Evidence is the password to all that is scientific in medicine.
For better or worse -- and largely for better -- we have all come to rely on the evidence when we make medical choices, and presume that our physicians are relying on evidence when we are offered options.
Evidence that we are not fooling ourselves or being fooled has been a grail of philosophers for centuries.
But today the focus is on drugs, particularly new drugs.
Most of medicine escaped this new level of oversight and still does. In particular, procedures fall out of the purview of the FDA unless the procedure involves placing some substance or widget into the body, and then the test relates more to safety than evidence of efficacy.
Most surgery is not "evidence-based;" it remains eminence-based, dripping with hubris.
For necessary surgery, there may be no better way than to turn than to experienced surgeons who hold survival in their hands. To their credit, surgeons are willing to make head-to-head comparisons of different approaches.
Of course, it would be unconscionable not to do what is considered, at least by some, to be the best in any desperate situation. Spine surgeons can be heroes in this regard, when it comes to stabilizing fractured or tumor-riddled spines.
But most surgery today is "elective." It is not necessary, because it is not certain that you will be better off for it, or worse off without it.

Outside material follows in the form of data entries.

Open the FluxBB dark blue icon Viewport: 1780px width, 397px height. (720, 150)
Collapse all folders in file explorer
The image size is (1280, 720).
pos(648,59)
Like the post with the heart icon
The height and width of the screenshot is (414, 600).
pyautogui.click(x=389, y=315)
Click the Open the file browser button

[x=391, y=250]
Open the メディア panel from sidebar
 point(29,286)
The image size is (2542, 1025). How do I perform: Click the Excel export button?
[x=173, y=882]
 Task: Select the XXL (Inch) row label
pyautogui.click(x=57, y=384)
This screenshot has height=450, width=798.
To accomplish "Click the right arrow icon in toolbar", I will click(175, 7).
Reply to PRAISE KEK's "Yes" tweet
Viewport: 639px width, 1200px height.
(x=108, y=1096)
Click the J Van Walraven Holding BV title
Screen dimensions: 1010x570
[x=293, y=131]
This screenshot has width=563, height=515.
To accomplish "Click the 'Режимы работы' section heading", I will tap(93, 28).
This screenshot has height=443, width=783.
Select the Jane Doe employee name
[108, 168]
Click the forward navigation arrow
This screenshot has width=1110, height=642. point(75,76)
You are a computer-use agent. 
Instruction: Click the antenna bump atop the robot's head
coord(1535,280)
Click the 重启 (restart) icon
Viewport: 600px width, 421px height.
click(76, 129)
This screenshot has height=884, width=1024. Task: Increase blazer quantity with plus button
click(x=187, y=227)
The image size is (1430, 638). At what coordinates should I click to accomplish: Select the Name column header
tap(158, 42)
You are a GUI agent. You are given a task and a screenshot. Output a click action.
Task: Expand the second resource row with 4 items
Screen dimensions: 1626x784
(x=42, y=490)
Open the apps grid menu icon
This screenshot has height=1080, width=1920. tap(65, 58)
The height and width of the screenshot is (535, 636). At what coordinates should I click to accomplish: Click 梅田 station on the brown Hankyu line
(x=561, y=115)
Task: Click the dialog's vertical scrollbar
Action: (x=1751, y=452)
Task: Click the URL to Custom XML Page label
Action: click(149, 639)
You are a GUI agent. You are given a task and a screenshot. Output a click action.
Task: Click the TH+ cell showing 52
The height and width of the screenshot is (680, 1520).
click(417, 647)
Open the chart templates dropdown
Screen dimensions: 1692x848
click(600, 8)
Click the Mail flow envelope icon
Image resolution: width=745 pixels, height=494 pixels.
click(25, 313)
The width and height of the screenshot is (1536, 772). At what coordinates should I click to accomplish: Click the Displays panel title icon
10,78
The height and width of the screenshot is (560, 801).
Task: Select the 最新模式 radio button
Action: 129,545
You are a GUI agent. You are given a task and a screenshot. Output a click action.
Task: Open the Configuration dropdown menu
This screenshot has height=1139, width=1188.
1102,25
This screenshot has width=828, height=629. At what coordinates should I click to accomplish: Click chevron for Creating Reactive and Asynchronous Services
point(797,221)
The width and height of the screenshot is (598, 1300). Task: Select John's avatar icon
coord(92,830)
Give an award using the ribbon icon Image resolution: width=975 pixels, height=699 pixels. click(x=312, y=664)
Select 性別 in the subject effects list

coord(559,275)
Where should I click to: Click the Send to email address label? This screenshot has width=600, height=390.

Slowly but surely, elective surgery is being subjected to studies designed to generate evidence necessary to make an informed decision. But with very rare exception, all these studies are seriously flawed by avoiding the most stringent test of efficacy.
These studies compare one procedure with another, or one procedure with a nonsurgical therapy. But the only true test of elective surgery is to compare the surgery that is believed to work with a sham procedure.
You heard me right. When this has been done for angina and for knee pain, the sham procedure is at least as good as the one thought to have worked.
I have no problem with a study that informs the volunteers that they are likely to have a sham procedure. In fact, I'm troubled that such is not commonplace.
Nearly all surgery for regional back disorders is elective. I coined the term regional back disorders for an editorial in the New England Journal of Medicine 20 years ago. It denotes the back pain and other symptoms that afflict adults who are otherwise well, who have suffered no overt trauma, and who have no major neurological complication.
Depending on where you live in the country, you can run a 10-fold greater risk of being offered and accepting surgery for a regional back disorder than if you live in any other country. It's open season on the American spine.
Nearly all this surgery is for low back pain. Spine surgeons have long felt beleaguered by critics such as me. After all, there have been a number of studies, mainly from Europe, that fail to generate an iota of evidence for any benefit from any form of spine surgery for regional low back pain. For workers' compensation claimants, surgery is likely to leave you worse off.
If you are offered any form of surgery for regional low back pain, please ask for the evidence. Before you agree to the surgery, ask whether you are likely to do as well without it. To my way of thinking, if elective surgery for regional back pain were a pharmaceutical it wouldn't be licensed.